──────── DATA RECORDS

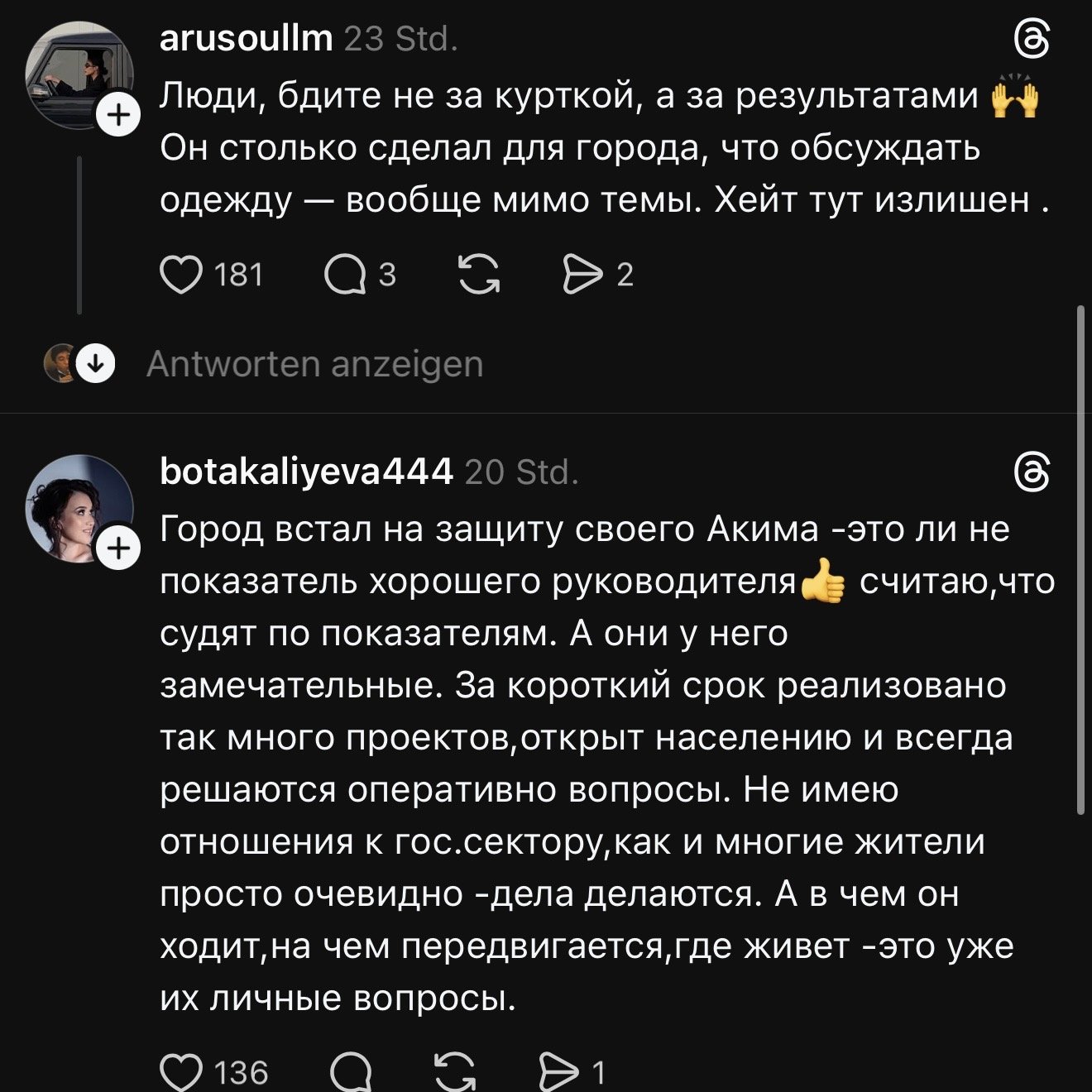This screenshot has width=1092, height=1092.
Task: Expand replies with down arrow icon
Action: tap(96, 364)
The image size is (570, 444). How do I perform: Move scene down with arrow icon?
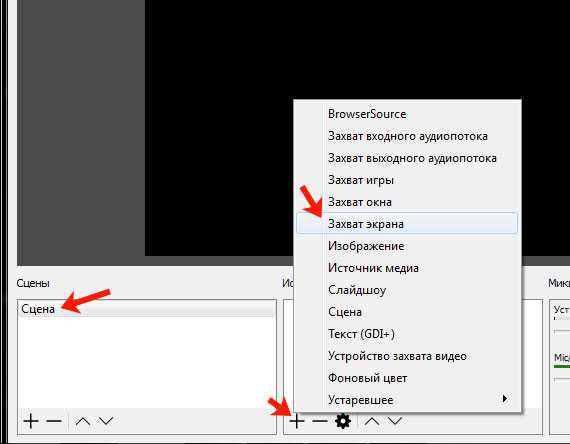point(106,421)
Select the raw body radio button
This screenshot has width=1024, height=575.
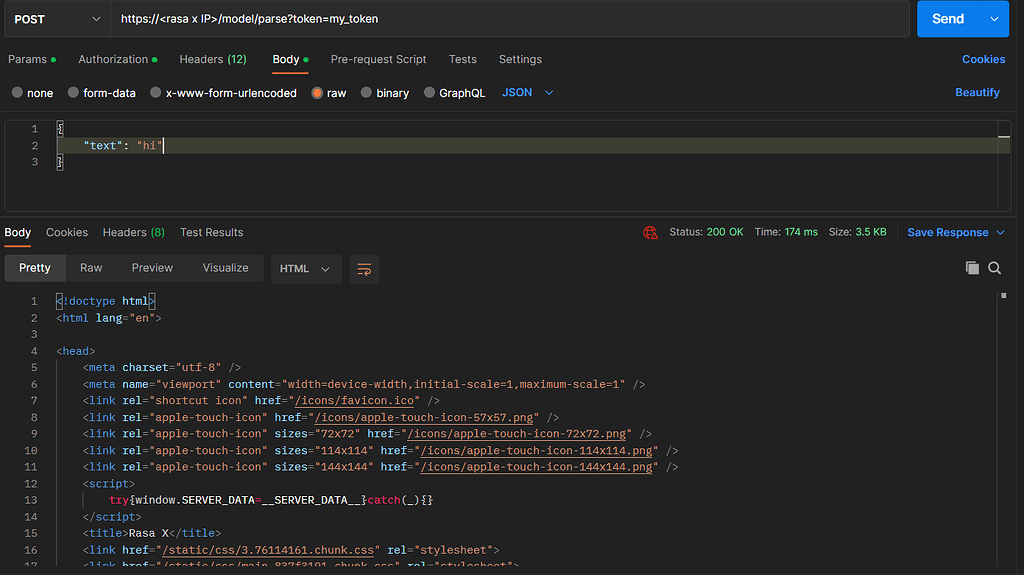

────────────────

● WORK ORDER
From the line that holds "The image size" to the last line of the data, return those lines exactly and nothing else; both ends count, and pictures stay out.

● ANSWER SECTION
The image size is (570, 444). How do I perform: Move scene down with arrow icon?
point(106,421)
Select the raw body radio button
This screenshot has width=1024, height=575.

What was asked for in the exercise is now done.